The answer was delivered to me recently, which is why I have been writing less and reflecting more to make sure that I am making the right decision. For years, I was repulsed by the thought of using titles and style to push my message. My idealism had me passing out free copies of my first book to random strangers in Fort Collins even though I was living at a mission with nickles in my pockets believing that people will gravitate to the message instead of focusing on the messenger. I now realize that my idealism is a fool’s errand.
The answer was within me all along, my lineage to Ethiopia’s greatest Emperor, Atse Tewodros, could have given me a bit more gravitas and allowed me to break through the echo chamber that drowns out serious conversations. Yet the thought of claiming to be “royal” stuck in my craw; my father raised me to be about merit and to never depend on the legacies of my forefathers. However, a friend recently convinced me that I don’t have to reside at either extreme, that I can embrace my lineage while standing on my own work. In a lot of ways, as evidenced by the streams of articles I’ve published over the past couple of years and the way I spoke about my roots in this video below, I’ve always drawn strength from my ancestors.
To this end, I am formally renouncing the role of journalist, which I always had a problem calling myself to begin with. As of this morning, I accepted the position of Chairman of the Ethiopians for Constitutional Monarchy. The objective of this organization is to look back in order to move my birth land Ethiopia forward. However, as an American, I am deeply vested in the plight of the least among us right here in the United States. So as I advocate for Ethiopians, I will concurrently be advocating for justice in America and wherever injustice is present throughout the world.

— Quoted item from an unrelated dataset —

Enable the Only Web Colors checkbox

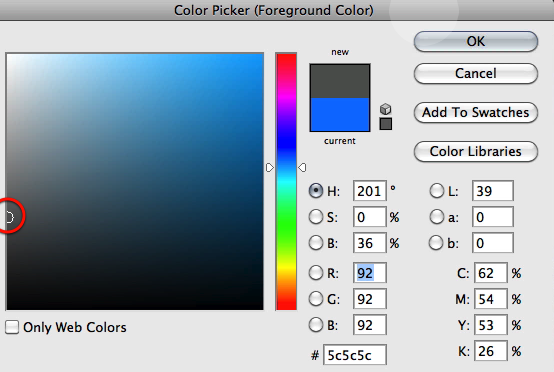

I will have decisions to make about Ghion Journal over the coming days. Betty Beke and I have run ourselves to the ground standing up a news source that is respected by a growing audience of readers who love our brand of truth seeking. I know I can’t wear two hats at once; I can’t report news while seeking to make news through my advocacy. As I contemplate the next steps, I at least wanted people to know where things stand at the moment so that our audience can make an informed decision as they read our articles.
I will not stop writing nor will we shutter the Ghion Journal, my aim over the coming days is to figure out how to keep the Ghion Journal as a respected news source while making sure that there are enough firewalls put in place so that the Ghion Journal doesn’t become a de facto public relations arm of Ethiopians for Constitutional Monarchy. Again, I take journalism very seriously and I want to make sure I do not serve two masters only to end up failing both. If this requires that we bring on an independent editor to take over day to day duties and I implement strict guidelines that will not allow me to influence the views of my fellow writers at the Ghion Journal, I will do what is needed to safeguard this publication that is beloved and trusted by many.
In making this decision, I know I have just placed a target on my back and that I’m also placing my family into an environment that invites antipathy at the least. At the worst, I know that I’m courting the same menace that has encountered countless change agents who chose to pick up their cross only to be nailed to them by the establishment. In all honesty, I am shocked that I have not garnered a coordinated campaign to vilify me through aspersions and character assassinations. Lord knows I have done enough foolish things in the past, events taken out of contexts and decisions that I made that were unwise could paint me in the most unkind light. I expect that day to arrive, that is the reason I wrote this letter to my future detractors a few months ago.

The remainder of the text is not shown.